David Bar-MagenMemberIf I may:
Scathing, insulting replies are ALWAYS wrong, no matter how justified they may seem to be. Especially on these boards, all hateful replies just look like the illiterate rantings of a high-schooler who has too much time on his hands. Especially if the offending comment you wish to reply to is well-written and intelligent-sounding, it is important to have your reply be equally compelling. If someone were to write as follows:
–Poster One: I don’t believe rabbis have the right to tell us what the Torah meant to say.–
And you reply:
Poster Two: WHAT??????!!!! HOW CAN YOU SPEAK SUCH GARBIJ ON THIS WEBSITE PEOPLE LIKE U SHOULD BURN IN GEHINNOM FOREVER CAUSE U THINK U HAVE THE RITE 2 SPEAK THAT WAY????!!!
Who do you think looks smarter in that exchange?
If you can’t reply intelligently, at least reply nicely. If you wish to argue, logic and cold facts go a long way.
David Bar-MagenMemberMayan Dvash:
To be fair, my original post (which started this thread) depicted a slap, which is more abusive than, say, a light tap on the hand given gently and following an explanation of why it is being done. I suppose that’s why others are treating this as a discussion of child abuse. If the question were to be whether or not child abuse is acceptable, there would be no thread. The answer is an unequivocal NO, as you and others have expressed.
My actual, underlying question is whether a child may be touched for disciplinary purposes AT ALL. I do not even wish to discuss whether he may be slapped; there is no argument there.
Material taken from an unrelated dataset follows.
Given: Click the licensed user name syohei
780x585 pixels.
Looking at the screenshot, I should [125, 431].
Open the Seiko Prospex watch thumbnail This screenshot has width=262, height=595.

David Bar-MagenMemberInternet VERSUS frumkeit? It doesn’t need to be a battle. Moderate, moderate, moderate. If one feels he cannot control himself, best to stay away. If one is a better self-regulator and requires the internet, he should have it. The only thing that makes the internet incompatible with Judaism is one’s actions on it. Otherwise, it’s an exercise in absurdity for anyone with anti-internet views to be posted an anti-internet message on an internet forum. Think about it; it’s not a tremendous leap of logic.
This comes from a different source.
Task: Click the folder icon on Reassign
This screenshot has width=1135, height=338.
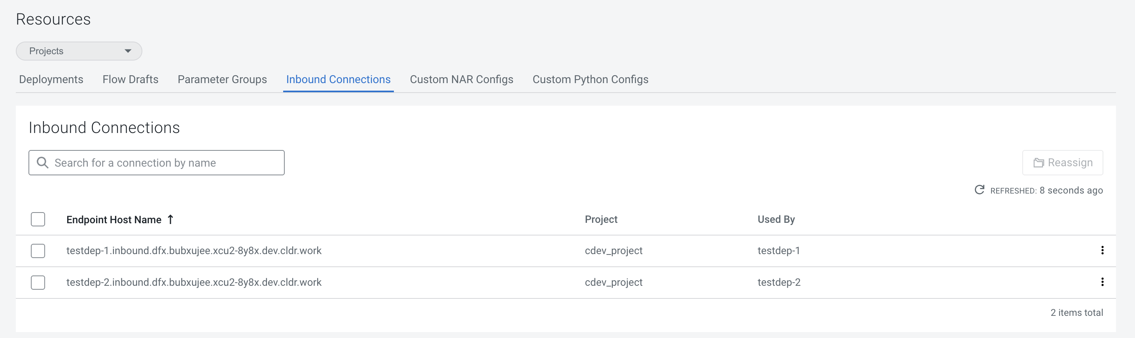Action: click(x=1038, y=163)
David Bar-MagenMemberMayan Dvash: I apologize; I did not in fact finish your post, since the vast majority of it read exactly like the sort of nonsense I’ve been hearing for many years about how any and all abuse should be allowed because the Torah says so, and that anyone who doesn’t think so is “modern.” (How I despise that term!) There is a very large body of contemporary halachic work (including the Steipler) that decries the use of aggressive force against a child in today’s day and age. This has zero to do with modern society and everything to do with common sense. You simply cannot smack a kid smart, but you CAN ruin his sense of stability and self-esteem.
Now that I have read the last line of your post, I’m curious: exactly what sort and degree of physical force do you advocate, and how is it not abuse?